Render this sentence from the page on the Nvidia GPU Operator into German: "By default, only one container can access the GPU at a time."

### Page:
━━━━
Modern workloads like AI, Machine Learning and Data Analytics increasingly rely on GPU acceleration. Running these applications in production, introduces complexities such as driver compatibility, node configuration, resource scheduling and scaling. The defacto industry standard is Kubernetes, also known as K8s.
Kubernetes and GPUs
Kubernetes is very good at managing Docker containers across a set of nodes in a cluster. Unfortunately GPUs resources are not natively supported. It offers, however so called device plugins to access this specialized hardware.
GPU Operator
The GPU Operator is Nvidias implementation of a Kubernetes device plugin for their own GPUs.
There are a couple of documentations on how to install the Nvidia GPU Operator on a Kubernetes cluster. The following steps use helm and configures the relevant settings for a RKE2 environment. It’s important to check that the GPU Operator version and the Nvidia driver are compatible with each other. Note that with this deployment the driver has to be provided by the system. Only the Container toolkit will be provided by the GPU Operator.
- Add the helm repository
helm repo add nvidia https://helm.ngc.nvidia.com/nvidia helm repo update
- Install GPU Operator in a separate namespace
helm install gpu-operator -n gpu-operator --create-namespace \ nvidia/gpu-operator \ --version=v24.9.1 \ --set driver.enabled=false \ --set toolkit.enabled=true \ --set toolkit.env[0].name=CONTAINERD_CONFIG \ --set toolkit.env[0].value=/var/lib/rancher/rke2/agent/etc/containerd/config.toml \ --set toolkit.env[1].name=CONTAINERD_SOCKET \ --set toolkit.env[1].value=/run/k3s/containerd/containerd.sock \ --set toolkit.env[2].name=CONTAINERD_RUNTIME_CLASS \ --set toolkit.env[2].value=nvidia \ --set toolkit.env[3].name=CONTAINERD_SET_AS_DEFAULT
Installing the driver
This step depends on the OS that your Kubernetes cluster is running on. For Ubuntu Linux it is as simple as typing:
sudo ubuntu-drivers install
Sharing the GPU
By default, only one container can access the GPU at a time. If multiple containers require a GPU, you can either install more GPUs in a single node or add more nodes with GPU resources to the cluster. Both options are relatively expensive, as many resources remain unused.
━━━━
### Supplied material:

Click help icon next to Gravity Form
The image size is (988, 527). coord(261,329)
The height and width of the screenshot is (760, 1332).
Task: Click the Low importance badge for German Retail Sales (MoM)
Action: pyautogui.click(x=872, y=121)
━━━━
### Response for this exercise:
Standardmäßig kann jeweils nur ein Container auf die GPU zugreifen.